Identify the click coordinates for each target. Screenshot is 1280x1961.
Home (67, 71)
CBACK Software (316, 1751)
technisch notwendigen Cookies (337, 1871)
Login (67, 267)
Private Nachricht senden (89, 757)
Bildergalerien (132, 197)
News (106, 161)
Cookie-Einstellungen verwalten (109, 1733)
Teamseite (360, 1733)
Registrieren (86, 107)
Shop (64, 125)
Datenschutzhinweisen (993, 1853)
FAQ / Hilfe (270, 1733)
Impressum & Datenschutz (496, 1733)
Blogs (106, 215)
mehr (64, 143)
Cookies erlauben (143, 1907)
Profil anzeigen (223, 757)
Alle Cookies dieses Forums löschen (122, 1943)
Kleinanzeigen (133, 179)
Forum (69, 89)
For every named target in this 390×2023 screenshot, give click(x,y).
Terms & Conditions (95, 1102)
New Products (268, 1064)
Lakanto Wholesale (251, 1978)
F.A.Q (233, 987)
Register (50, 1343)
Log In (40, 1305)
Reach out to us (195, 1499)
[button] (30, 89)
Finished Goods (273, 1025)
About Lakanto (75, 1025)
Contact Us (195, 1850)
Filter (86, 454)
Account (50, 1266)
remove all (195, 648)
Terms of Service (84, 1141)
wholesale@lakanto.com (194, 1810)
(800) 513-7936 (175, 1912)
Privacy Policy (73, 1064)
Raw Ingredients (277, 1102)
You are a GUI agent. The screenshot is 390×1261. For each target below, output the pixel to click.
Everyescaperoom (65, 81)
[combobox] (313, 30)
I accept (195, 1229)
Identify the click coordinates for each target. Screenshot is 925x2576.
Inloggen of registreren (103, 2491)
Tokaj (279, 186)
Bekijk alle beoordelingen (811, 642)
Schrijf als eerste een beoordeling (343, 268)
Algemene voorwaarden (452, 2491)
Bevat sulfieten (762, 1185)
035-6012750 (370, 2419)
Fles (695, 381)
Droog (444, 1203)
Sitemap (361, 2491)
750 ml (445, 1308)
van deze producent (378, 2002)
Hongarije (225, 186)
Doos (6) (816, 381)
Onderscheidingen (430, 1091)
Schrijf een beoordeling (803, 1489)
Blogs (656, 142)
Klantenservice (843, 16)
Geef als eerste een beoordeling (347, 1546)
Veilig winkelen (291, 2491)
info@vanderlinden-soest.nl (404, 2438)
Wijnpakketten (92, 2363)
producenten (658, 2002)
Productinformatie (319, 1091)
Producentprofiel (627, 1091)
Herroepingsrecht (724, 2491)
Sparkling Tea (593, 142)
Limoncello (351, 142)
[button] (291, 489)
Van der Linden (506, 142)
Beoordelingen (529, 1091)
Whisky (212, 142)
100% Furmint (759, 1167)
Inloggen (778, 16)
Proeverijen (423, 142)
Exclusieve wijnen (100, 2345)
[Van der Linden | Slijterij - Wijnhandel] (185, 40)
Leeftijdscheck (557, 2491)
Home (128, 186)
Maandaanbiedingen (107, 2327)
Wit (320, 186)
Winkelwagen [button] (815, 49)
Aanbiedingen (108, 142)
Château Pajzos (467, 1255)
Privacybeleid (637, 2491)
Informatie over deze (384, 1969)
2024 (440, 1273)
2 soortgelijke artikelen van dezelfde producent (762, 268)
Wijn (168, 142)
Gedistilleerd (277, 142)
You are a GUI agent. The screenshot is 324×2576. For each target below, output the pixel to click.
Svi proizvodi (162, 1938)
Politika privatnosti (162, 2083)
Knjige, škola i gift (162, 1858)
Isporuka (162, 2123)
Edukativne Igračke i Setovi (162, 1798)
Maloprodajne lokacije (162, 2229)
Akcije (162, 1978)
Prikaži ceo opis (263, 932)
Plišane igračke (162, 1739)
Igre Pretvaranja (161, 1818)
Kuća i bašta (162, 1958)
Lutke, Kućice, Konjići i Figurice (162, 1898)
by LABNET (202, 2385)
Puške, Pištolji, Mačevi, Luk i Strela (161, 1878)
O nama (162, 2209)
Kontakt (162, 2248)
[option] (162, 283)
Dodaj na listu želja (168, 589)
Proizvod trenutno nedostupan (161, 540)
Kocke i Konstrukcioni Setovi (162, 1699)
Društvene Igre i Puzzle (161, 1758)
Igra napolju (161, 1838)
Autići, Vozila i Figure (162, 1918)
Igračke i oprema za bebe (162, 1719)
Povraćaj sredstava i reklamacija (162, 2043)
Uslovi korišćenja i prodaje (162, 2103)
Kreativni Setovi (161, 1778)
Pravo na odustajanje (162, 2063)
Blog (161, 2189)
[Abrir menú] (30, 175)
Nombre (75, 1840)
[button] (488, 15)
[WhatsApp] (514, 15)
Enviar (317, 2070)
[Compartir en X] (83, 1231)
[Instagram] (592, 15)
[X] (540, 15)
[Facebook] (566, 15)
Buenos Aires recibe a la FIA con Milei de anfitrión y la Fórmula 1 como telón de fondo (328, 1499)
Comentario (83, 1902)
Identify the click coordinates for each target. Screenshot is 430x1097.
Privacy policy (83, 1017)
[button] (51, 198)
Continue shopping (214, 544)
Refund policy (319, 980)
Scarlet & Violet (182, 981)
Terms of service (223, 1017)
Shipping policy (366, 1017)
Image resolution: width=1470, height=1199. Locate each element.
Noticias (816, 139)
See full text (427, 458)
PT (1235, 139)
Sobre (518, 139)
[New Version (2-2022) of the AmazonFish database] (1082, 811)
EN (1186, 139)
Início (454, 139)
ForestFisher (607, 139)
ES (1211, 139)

Task statement
The lines from the top of the data above down to the line containing "Terms & Conditions (95, 1102)" are to be copied exactly; no other line should appear.

Answer space
Identify the click coordinates for each target. Screenshot is 1280x1961.
Home (67, 71)
CBACK Software (316, 1751)
technisch notwendigen Cookies (337, 1871)
Login (67, 267)
Private Nachricht senden (89, 757)
Bildergalerien (132, 197)
News (106, 161)
Cookie-Einstellungen verwalten (109, 1733)
Teamseite (360, 1733)
Registrieren (86, 107)
Shop (64, 125)
Datenschutzhinweisen (993, 1853)
FAQ / Hilfe (270, 1733)
Impressum & Datenschutz (496, 1733)
Blogs (106, 215)
mehr (64, 143)
Cookies erlauben (143, 1907)
Profil anzeigen (223, 757)
Alle Cookies dieses Forums löschen (122, 1943)
Kleinanzeigen (133, 179)
Forum (69, 89)
For every named target in this 390×2023 screenshot, give click(x,y).
Terms & Conditions (95, 1102)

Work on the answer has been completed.